* _EJERCICIOS_:
• 1. Responda estas preguntas con datos que da el fragmento sobre la autogestión de las fábricas.
(a) ¿Cuántos miembros componían el comité de administración de cada fábrica autoadministrada?
(b) ¿Cuántos representantes de los sindicatos obreros integraban el consejo general de la rama industrial?
(c) ¿En qué fecha se dictó el decreto que menciona el texto?
• 2. Indique si cada afirmación concuerda con el fragmento sobre la autogestión de las fábricas y cite las palabras del texto que lo deciden.
(a) El mandato del comité de administración duraba dos años.
(b) En las fábricas socializadas los beneficios se repartían según el escalafón de la empresa.
(c) El decreto fue redactado por un ministro libertario.
• 3. Prosiga el fragmento sobre la autogestión de las fábricas a partir de su última oración.

* _FRAGMENTO_:
-.-.-
Cada fábrica autoadministrada estaba dirigida por un comité de administración compuesto de quince miembros que representaban a las diversas secciones y eran elegidos por los trabajadores reunidos en asamblea general; el mandato de la comisión duraba dos años y anualmente se renovaba la mitad de sus miembros. El comité designaba un director, en el cual delegaba total o parcialmente sus poderes. En el caso de las empresas muy importantes, el nombramiento de director requería la aprobación del correspondiente organismo tutelar. Además, cada comité de administración estaba controlado por un representante del gobierno. Ya no era una autogestión en el verdadero sentido de la palabra, sino más bien una cogestión en estrecha asociación con el Estado.

El comité de administración podía ser destituido, ya por la asamblea general, ya por el consejo general de la rama industrial de que se tratara (compuesto de cuatro representantes de los comités de administración, ocho de los sindicatos obreros y cuatro técnicos nombrados por el organismo tutelar). Este consejo general planificaba el trabajo y fijaba el reparto de los beneficios: sus decisiones tenían valor ejecutivo. En las fábricas socializadas, subsistía de modo integral el régimen de salarios. Cada trabajador recibía una suma fija como retribución por su labor. No se repartían los beneficios según el escalafón de la empresa. Tras la socialización, los sueldos no variaron casi y los aumentos fueron menores que los otorgados por el sector privado.

El decreto del 24 de octubre de 1936 constituyó una avenencia entre la aspiración a la gestión autónoma y la tendencia a la tutela estatal, al mismo tiempo que una transacción entre capitalismo y socialismo. Fue redactado por un ministro libertario y ratificado por la CNT porque los dirigentes anarquistas participaban en el gobierno. ¿Cómo podía disgustarles la injerencia del Estado en la autogestión si ellos mismos tenían las riendas del gobierno? Una vez metido en el redil, el lobo termina por convertirse en amo de las ovejas.
-.-.-
* _LISTADO EN BRUTO_:

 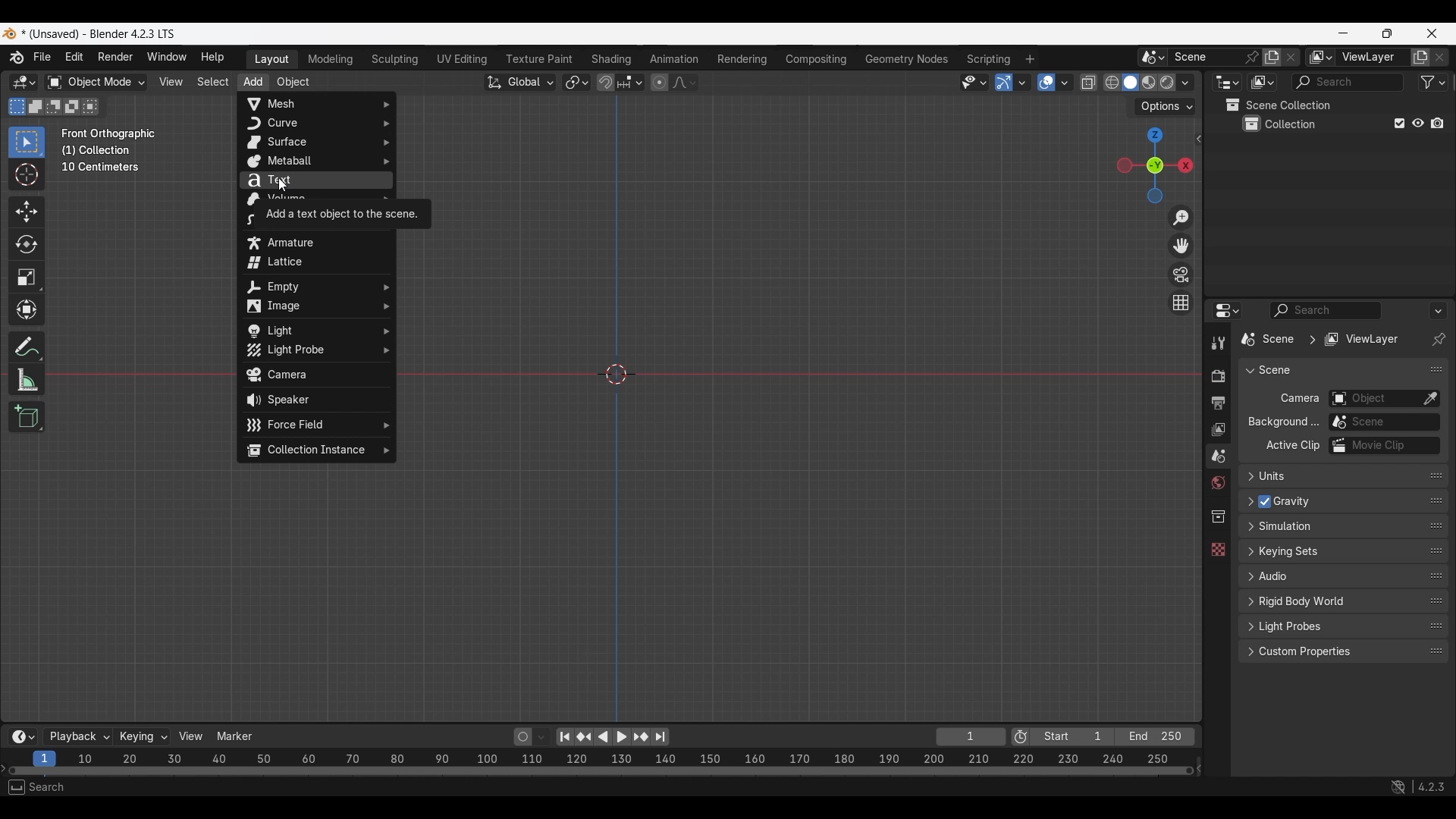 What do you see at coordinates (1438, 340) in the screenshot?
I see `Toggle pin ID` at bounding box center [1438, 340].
-.-.-
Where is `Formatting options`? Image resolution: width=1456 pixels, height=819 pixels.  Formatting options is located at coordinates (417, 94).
-.-.-
* _RESPUESTAS_:
• 1.
(a) Quince miembros.
(b) Ocho.
(c) El 24 de octubre de 1936.

• 2.
(a) Sí: "el mandato de la comisión duraba dos años".
(b) No: "No se repartían los beneficios según el escalafón de la empresa."
(c) Sí: "Fue redactado por un ministro libertario".

• 3.
La práctica mostró que, pese a los considerables poderes con que se había investido a los consejos generales de ramas industriales, se corría el peligro de que la autogestión obrera condujera a un particularismo egoísta, a una suerte de cooperativismo burgués, como señala Peirats, debido al hecho de que cada unidad de producción se preocupaba exclusivamente de sus propios intereses. Unas colectividades eran ricas y otras, pobres. Las primeras estaban en condiciones de pagar salarios relativamente altos, en tanto que las segundas ni siquiera alcanzaban a reunir lo suficiente para mantener el nivel salarial prerrevolucionario.

Las colectividades prósperas tenían abundante materia prima; las otras, en cambio, carecían de ella, y así en todos los órdenes. Este desequilibrio se remedió bastante pronto con la creación de una caja central de igualación, por cuyo intermedio se distribuían equitativamente los recursos. En diciembre de 1936, se realizó en Valencia un congreso sindical que decidió ocuparse de coordinar los distintos sectores de producción encuadrándolos dentro de un plan general y orgánico, tendiente a evitar la competencia perjudicial y los esfuerzos desorganizados.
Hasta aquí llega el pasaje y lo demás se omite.